只要這個念頭轉完,即便頂著時間變緩的速度,也可以將身體素質拉昇到正常發揮的水準。
不過直到實際操作的時候,清河淼才發現。
時間類不愧是頂級的屬性。
想要強行頂著效果發揮力量,所需要強化的電能當真是不少。這是他第一次與人對敵時一次性消耗這麼多電能。
閒話少敘。
別看王也一下子遭遇了這麼多阻礙,實則時間才過去短短一瞬間。
下一秒,王也就倒飛回去。
滑行了一段距離,最終躺在張楚嵐的腳下。
“我沒招了……靠你們了。”
他嘴角溢位一絲血,抬起頭苦笑道:
“你不覺得……這少年,有你師爺年輕之姿嗎?”
說著,他安詳地閉上了眼睛,暈了過去。
他剛才可聽清楚了。
不暈過去,一會兒還得捱打。
反正他是盡力了,要殺要打隨便。
張楚嵐則目瞪口呆地看著躺在地上的王也,悵然道:
“一會兒……叫爺爺能手下留情就好了。”
“你還是叫爸爸吧。當年你爹的拳不夠快,更不夠狠。”
清河淼已經衝了上來,手中掐訣唸咒,嘿然道:
“讓我教教你,我所悟者,已經超過了八奇技。太上臺星,應變無停,驅邪縛魅,道氣長存……吃我一記,《神鬼七殺令》!”
……
折騰了一晚上的碧遊村,終於消停了下來。
月光如水,灑在滿目瘡痍的村子上。
焦糊的味道還在空氣中瀰漫,遠處的火已經被撲滅了,只剩下幾縷青煙嫋嫋升起。
恢復力最強的馮寶寶,正表情呆萌地給每個人包紮、正骨。
她的手法簡單、粗暴,抓著胳膊一拉一推,“咔”的一聲,骨頭就歸位了。
抓著腿一擰一拽,“咔”的一聲,關節就復位了。
傷口拿酒精衝一衝,洗一洗,乾淨的布直接勒緊。
效果非常好。
如果不是沒有適合的針線。
她甚至可以幫忙縫上。
就是本就疼的傷口,更疼了。
一個人造成的效果比清河淼和馬仙洪兩個人都強。
黑管兒上三根手指頭錯位了,顫顫巍巍地用小拇指夾起一根菸,點上,深深地吸了一口。
煙霧從鼻腔裡緩緩溢位,他靠在樹上,仰著頭,看著天上的月亮,眼神空洞,像是在思考人生。
快被打成豬頭的張楚嵐,正跪在清河淼和馬仙洪身前。
他的臉上青一塊紫一塊的舉著手機,“誒、嘿嘿”地應了幾聲,結束通話後抬起頭,闊不要臉的笑道:
“馬叔,您看……這樣行了嗎?”
馬仙洪坐在修身爐的廢墟里,手裡握著兩塊殘骸,沉默不語。
他的白髮垂在額前,遮住了半張臉,卻依然能看出內心的憤怒與悲傷。
有種被親戚家的熊孩子砸了珍藏手辦的淡淡死感。
面對張楚嵐的問話,最終還是點了點頭,難過說道:
“行,就按剛才說好的辦吧。

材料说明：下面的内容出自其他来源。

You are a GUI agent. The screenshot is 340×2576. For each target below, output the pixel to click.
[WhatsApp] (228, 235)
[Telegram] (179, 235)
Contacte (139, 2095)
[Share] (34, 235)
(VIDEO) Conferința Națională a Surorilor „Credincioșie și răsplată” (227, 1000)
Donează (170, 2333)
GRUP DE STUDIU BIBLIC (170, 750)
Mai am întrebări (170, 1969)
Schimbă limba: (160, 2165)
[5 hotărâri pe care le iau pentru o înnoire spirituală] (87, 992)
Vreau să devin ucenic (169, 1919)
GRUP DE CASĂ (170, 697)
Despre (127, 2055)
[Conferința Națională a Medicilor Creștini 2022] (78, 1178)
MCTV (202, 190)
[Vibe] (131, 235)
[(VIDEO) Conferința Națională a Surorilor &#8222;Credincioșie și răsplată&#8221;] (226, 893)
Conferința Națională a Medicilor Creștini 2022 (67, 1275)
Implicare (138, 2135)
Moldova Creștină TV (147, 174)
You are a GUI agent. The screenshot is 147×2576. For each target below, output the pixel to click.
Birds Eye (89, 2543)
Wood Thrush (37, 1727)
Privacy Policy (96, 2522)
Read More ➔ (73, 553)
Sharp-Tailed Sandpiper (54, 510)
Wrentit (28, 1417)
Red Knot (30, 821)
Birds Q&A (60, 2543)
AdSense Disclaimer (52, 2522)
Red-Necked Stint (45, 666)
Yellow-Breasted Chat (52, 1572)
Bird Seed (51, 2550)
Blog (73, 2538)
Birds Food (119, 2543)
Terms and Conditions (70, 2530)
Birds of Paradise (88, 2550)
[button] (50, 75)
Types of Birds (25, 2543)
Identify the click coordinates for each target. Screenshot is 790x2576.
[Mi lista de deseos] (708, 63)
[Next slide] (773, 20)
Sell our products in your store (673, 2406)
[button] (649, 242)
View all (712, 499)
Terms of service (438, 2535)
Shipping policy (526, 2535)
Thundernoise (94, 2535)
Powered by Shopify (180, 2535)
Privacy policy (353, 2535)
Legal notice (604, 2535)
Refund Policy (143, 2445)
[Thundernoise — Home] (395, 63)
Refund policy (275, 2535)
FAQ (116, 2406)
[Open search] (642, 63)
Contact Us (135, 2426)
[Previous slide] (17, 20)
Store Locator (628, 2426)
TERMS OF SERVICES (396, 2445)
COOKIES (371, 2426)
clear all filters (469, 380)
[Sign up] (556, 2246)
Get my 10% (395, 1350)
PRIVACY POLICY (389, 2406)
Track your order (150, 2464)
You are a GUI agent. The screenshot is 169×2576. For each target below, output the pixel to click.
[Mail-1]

”
最後,他還是沒有讓那些高高在上的上面親自來見他。
對於公司的條件,他答應了。
不過已經通過張楚嵐聯絡上,談妥了一部分讓步,換取他主動下山投降。
據清河淼說,想要衝出去、找個地方重新開始是不可能了。
既然如此,還算是划算。
得到這樣的回答,張楚嵐如蒙大赦,長長地舒了一口氣。
轉過頭,對著一旁的清河淼陪笑道:
“清哥,感謝手下留情,這恩義記下了,以後有事您說話。”
戰局打到剛才那種狀態,清河淼完全可以帶著馬仙洪衝出去。
到時候大家一起完蛋。
這年頭講得通道理的人可不多,尤其是異人圈子裡。
雖然過程比較曲折,好歹他們任務目標算完成了。
再怎麼樣,公司那邊對臨時工也不至於懲罰太過。
清河淼在廢墟中翻出一件新衣服換上。
大半夜的,森林裡一群男人光著膀子,也不太好看。
一邊係扣子,一邊搖著頭道:
“別謝我。我拿你當素未置娴呐笥眩阃低嫡垇盹L家克我,算你牛批。以後記得多做善事兒。”
最後一戰,他自然並沒有使用出《神鬼七殺令》。
當初跟王小二學習的時候發過誓,不對同類中人使用。
掐訣唸咒,都是裝裝排面,嚇唬張楚嵐的。
加上知道這些臨時工是身不由己,打殺了也是冤枉,不算手下留情。
王也在一旁按捺不住好奇地問道:
“清哥,你那個命格和亂金柝……到底是怎麼回事?”
“自然是我天賦極高,也精通術法。殊途同歸,自己悟的。我即方位,我即吉凶。”
清河淼高深莫測地隨意說道:
“你是看出了什麼嗎?”
王也嘴角抽搐。
這明顯是在耍他!
說的都是他的詞兒。
剛剛替身【辛紅辣椒】消耗過大,所以在後來與臨時工們的對戰中,清河淼多次使用了【世界】。
問起來就是術法“亂金柝”。
淨扯淡,亂金柝什麼效果,別人不知道,王也還不能不知道嗎?
論起天下奇局調動,什麼手段還能比得過他風后奇門!
可又沒法拆穿。
他是真的沒摸著門道。
如今好奇心得不到滿足,只能搖了搖頭。
他看到的那幅畫面,一閃而逝,也不知道準不準,不好亂說。
況且那幅景象,即使不懂術數的普通人,也能猜出一二含義,牽扯太大,就更不敢說出口了。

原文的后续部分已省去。